Available records:
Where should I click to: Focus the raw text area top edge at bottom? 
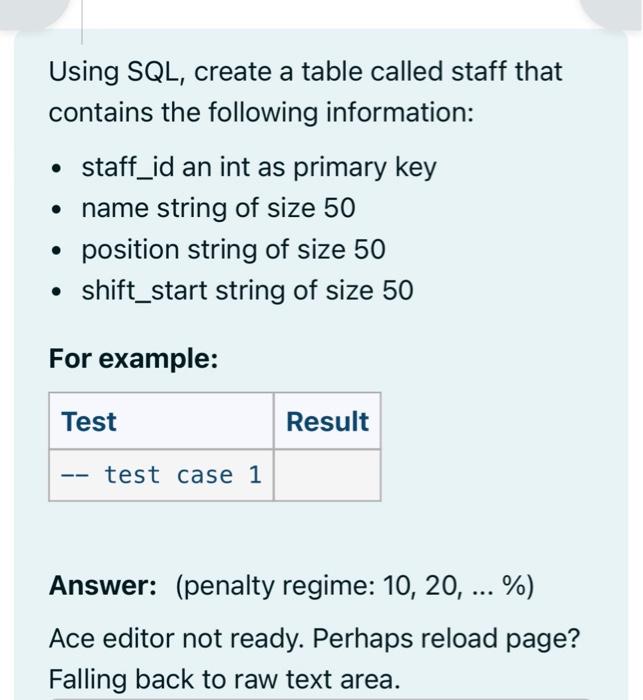(x=322, y=698)
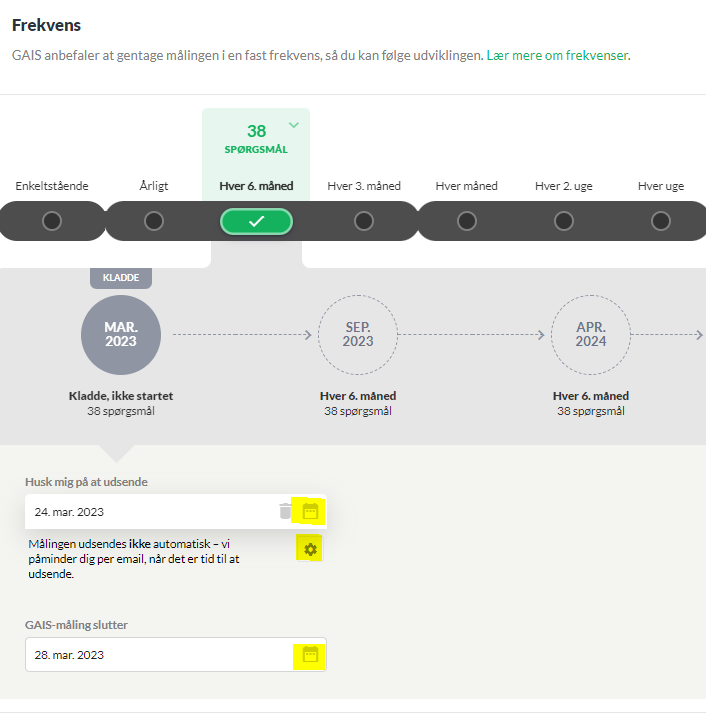The height and width of the screenshot is (720, 706).
Task: Select Hver 3. måned radio option
Action: pos(364,221)
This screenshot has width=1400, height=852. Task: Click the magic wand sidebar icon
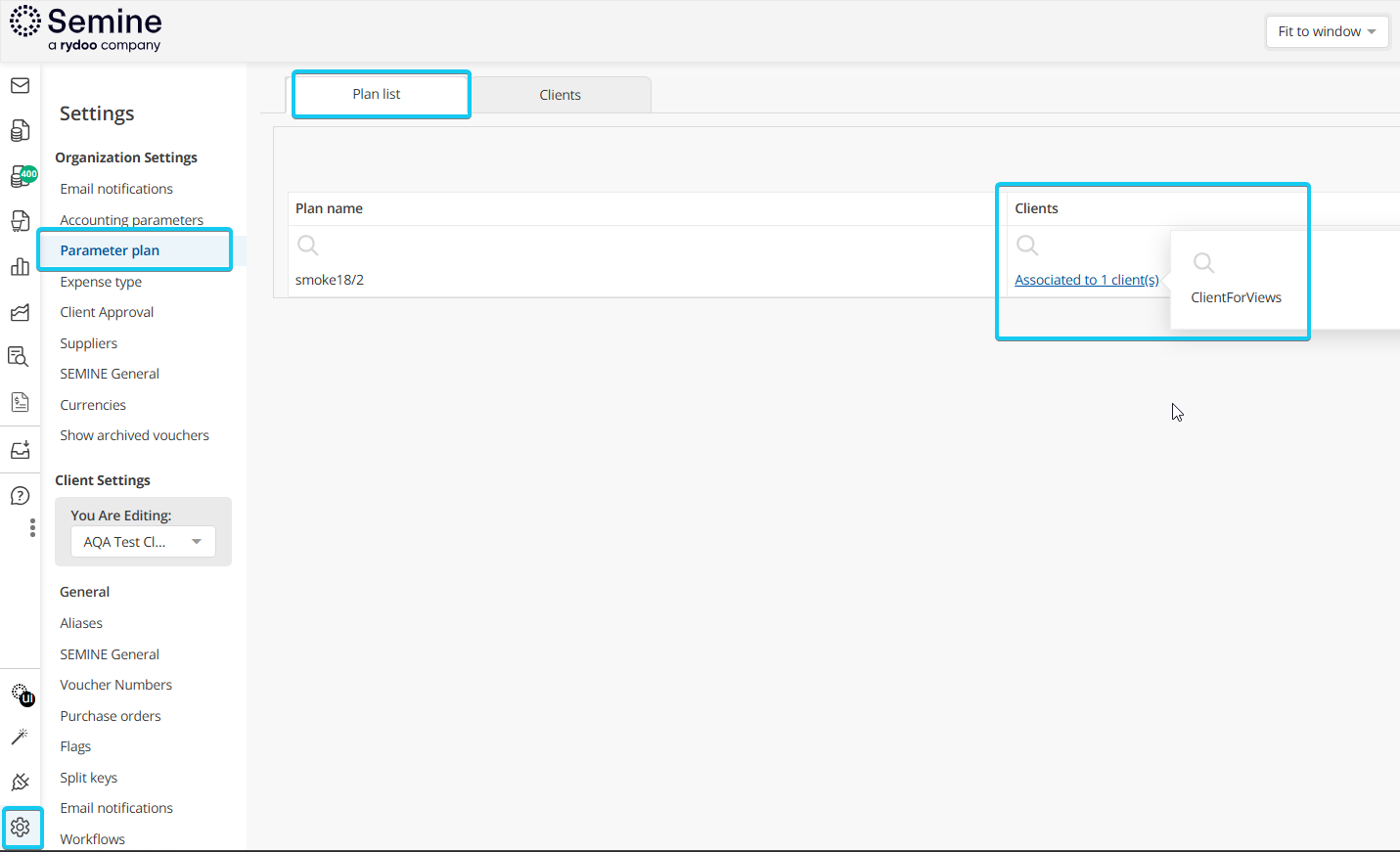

What is being asked:
All of the data needs repeating exactly, but the pictures do not.

Answer to the problem:
Where should I click to: Focus the raw text area top edge at bottom? 
(x=322, y=698)
The height and width of the screenshot is (720, 706).
Task: Select Hver 3. måned radio option
Action: pos(364,221)
This screenshot has width=1400, height=852. Task: Click the magic wand sidebar icon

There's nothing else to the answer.